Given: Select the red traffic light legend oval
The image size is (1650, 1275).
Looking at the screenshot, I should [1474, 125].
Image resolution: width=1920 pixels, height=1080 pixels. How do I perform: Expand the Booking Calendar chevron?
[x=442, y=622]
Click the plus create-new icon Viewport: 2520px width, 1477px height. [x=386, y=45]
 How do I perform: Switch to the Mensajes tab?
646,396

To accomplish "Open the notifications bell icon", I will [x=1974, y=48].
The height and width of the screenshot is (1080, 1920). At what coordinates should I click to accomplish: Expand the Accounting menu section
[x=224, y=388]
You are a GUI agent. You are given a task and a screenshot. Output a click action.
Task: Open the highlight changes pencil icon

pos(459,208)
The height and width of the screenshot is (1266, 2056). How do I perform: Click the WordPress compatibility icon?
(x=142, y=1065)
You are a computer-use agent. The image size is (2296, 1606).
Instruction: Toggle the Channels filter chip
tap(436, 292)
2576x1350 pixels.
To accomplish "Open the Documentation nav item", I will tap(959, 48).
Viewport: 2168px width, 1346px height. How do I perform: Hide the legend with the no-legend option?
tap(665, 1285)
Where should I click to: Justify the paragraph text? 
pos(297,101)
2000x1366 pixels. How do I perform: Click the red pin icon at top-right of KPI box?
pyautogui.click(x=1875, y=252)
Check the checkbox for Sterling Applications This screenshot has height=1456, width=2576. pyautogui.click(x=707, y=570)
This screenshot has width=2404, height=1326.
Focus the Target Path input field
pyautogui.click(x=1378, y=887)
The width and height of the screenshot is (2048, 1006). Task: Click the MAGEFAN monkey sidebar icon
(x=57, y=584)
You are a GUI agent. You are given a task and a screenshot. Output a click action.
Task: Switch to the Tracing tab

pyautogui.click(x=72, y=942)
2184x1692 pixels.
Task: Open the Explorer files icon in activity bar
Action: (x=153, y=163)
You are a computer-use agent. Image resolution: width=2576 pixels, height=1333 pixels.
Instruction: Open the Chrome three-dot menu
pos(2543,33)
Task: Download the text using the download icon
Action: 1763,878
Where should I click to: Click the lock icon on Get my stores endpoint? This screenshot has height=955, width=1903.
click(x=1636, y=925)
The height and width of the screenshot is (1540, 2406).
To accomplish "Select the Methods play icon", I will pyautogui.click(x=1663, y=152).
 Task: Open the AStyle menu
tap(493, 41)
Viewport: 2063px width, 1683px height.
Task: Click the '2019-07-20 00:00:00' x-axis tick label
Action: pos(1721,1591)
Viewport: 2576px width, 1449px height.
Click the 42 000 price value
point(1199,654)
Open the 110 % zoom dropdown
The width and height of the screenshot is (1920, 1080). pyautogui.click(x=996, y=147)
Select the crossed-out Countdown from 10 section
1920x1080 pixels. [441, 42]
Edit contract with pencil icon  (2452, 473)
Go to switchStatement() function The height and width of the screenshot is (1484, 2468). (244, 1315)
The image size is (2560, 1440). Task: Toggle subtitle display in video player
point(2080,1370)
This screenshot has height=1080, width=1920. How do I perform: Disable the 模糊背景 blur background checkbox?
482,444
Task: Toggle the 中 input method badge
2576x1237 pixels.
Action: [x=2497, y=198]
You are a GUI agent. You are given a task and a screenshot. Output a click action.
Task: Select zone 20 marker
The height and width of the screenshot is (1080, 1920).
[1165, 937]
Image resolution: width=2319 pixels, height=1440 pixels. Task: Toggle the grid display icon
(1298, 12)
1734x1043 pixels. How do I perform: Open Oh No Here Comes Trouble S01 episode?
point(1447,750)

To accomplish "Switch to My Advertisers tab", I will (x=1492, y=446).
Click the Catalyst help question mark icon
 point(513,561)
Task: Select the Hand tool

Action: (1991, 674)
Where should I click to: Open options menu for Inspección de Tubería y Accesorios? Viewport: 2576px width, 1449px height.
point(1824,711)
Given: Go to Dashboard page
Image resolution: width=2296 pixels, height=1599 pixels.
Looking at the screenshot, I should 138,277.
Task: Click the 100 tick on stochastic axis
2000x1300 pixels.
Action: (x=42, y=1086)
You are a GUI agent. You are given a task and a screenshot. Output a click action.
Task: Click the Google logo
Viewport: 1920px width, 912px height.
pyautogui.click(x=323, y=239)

************

## TASK BRIEF
Give the material again, complete and unaltered.

## TASK SOLUTION
Given: Select the red traffic light legend oval
The image size is (1650, 1275).
Looking at the screenshot, I should [1474, 125].
Image resolution: width=1920 pixels, height=1080 pixels. How do I perform: Expand the Booking Calendar chevron?
[x=442, y=622]
Click the plus create-new icon Viewport: 2520px width, 1477px height. [x=386, y=45]
 How do I perform: Switch to the Mensajes tab?
646,396

To accomplish "Open the notifications bell icon", I will [x=1974, y=48].
The height and width of the screenshot is (1080, 1920). At what coordinates should I click to accomplish: Expand the Accounting menu section
[x=224, y=388]
You are a GUI agent. You are given a task and a screenshot. Output a click action.
Task: Open the highlight changes pencil icon

pos(459,208)
The height and width of the screenshot is (1266, 2056). How do I perform: Click the WordPress compatibility icon?
(x=142, y=1065)
You are a computer-use agent. The image size is (2296, 1606).
Instruction: Toggle the Channels filter chip
tap(436, 292)
2576x1350 pixels.
To accomplish "Open the Documentation nav item", I will tap(959, 48).
Viewport: 2168px width, 1346px height. How do I perform: Hide the legend with the no-legend option?
tap(665, 1285)
Where should I click to: Justify the paragraph text? 
pos(297,101)
2000x1366 pixels. How do I perform: Click the red pin icon at top-right of KPI box?
pyautogui.click(x=1875, y=252)
Check the checkbox for Sterling Applications This screenshot has height=1456, width=2576. pyautogui.click(x=707, y=570)
This screenshot has width=2404, height=1326.
Focus the Target Path input field
pyautogui.click(x=1378, y=887)
The width and height of the screenshot is (2048, 1006). Task: Click the MAGEFAN monkey sidebar icon
(x=57, y=584)
You are a GUI agent. You are given a task and a screenshot. Output a click action.
Task: Switch to the Tracing tab

pyautogui.click(x=72, y=942)
2184x1692 pixels.
Task: Open the Explorer files icon in activity bar
Action: (x=153, y=163)
You are a computer-use agent. Image resolution: width=2576 pixels, height=1333 pixels.
Instruction: Open the Chrome three-dot menu
pos(2543,33)
Task: Download the text using the download icon
Action: 1763,878
Where should I click to: Click the lock icon on Get my stores endpoint? This screenshot has height=955, width=1903.
click(x=1636, y=925)
The height and width of the screenshot is (1540, 2406).
To accomplish "Select the Methods play icon", I will pyautogui.click(x=1663, y=152).
 Task: Open the AStyle menu
tap(493, 41)
Viewport: 2063px width, 1683px height.
Task: Click the '2019-07-20 00:00:00' x-axis tick label
Action: pos(1721,1591)
Viewport: 2576px width, 1449px height.
Click the 42 000 price value
point(1199,654)
Open the 110 % zoom dropdown
The width and height of the screenshot is (1920, 1080). pyautogui.click(x=996, y=147)
Select the crossed-out Countdown from 10 section
1920x1080 pixels. [441, 42]
Edit contract with pencil icon  (2452, 473)
Go to switchStatement() function The height and width of the screenshot is (1484, 2468). (244, 1315)
The image size is (2560, 1440). Task: Toggle subtitle display in video player
point(2080,1370)
This screenshot has height=1080, width=1920. How do I perform: Disable the 模糊背景 blur background checkbox?
482,444
Task: Toggle the 中 input method badge
2576x1237 pixels.
Action: [x=2497, y=198]
You are a GUI agent. You are given a task and a screenshot. Output a click action.
Task: Select zone 20 marker
The height and width of the screenshot is (1080, 1920).
[1165, 937]
Image resolution: width=2319 pixels, height=1440 pixels. Task: Toggle the grid display icon
(1298, 12)
1734x1043 pixels. How do I perform: Open Oh No Here Comes Trouble S01 episode?
point(1447,750)

To accomplish "Switch to My Advertisers tab", I will (x=1492, y=446).
Click the Catalyst help question mark icon
 point(513,561)
Task: Select the Hand tool

Action: (1991, 674)
Where should I click to: Open options menu for Inspección de Tubería y Accesorios? Viewport: 2576px width, 1449px height.
point(1824,711)
Given: Go to Dashboard page
Image resolution: width=2296 pixels, height=1599 pixels.
Looking at the screenshot, I should 138,277.
Task: Click the 100 tick on stochastic axis
2000x1300 pixels.
Action: (x=42, y=1086)
You are a GUI agent. You are given a task and a screenshot. Output a click action.
Task: Click the Google logo
Viewport: 1920px width, 912px height.
pyautogui.click(x=323, y=239)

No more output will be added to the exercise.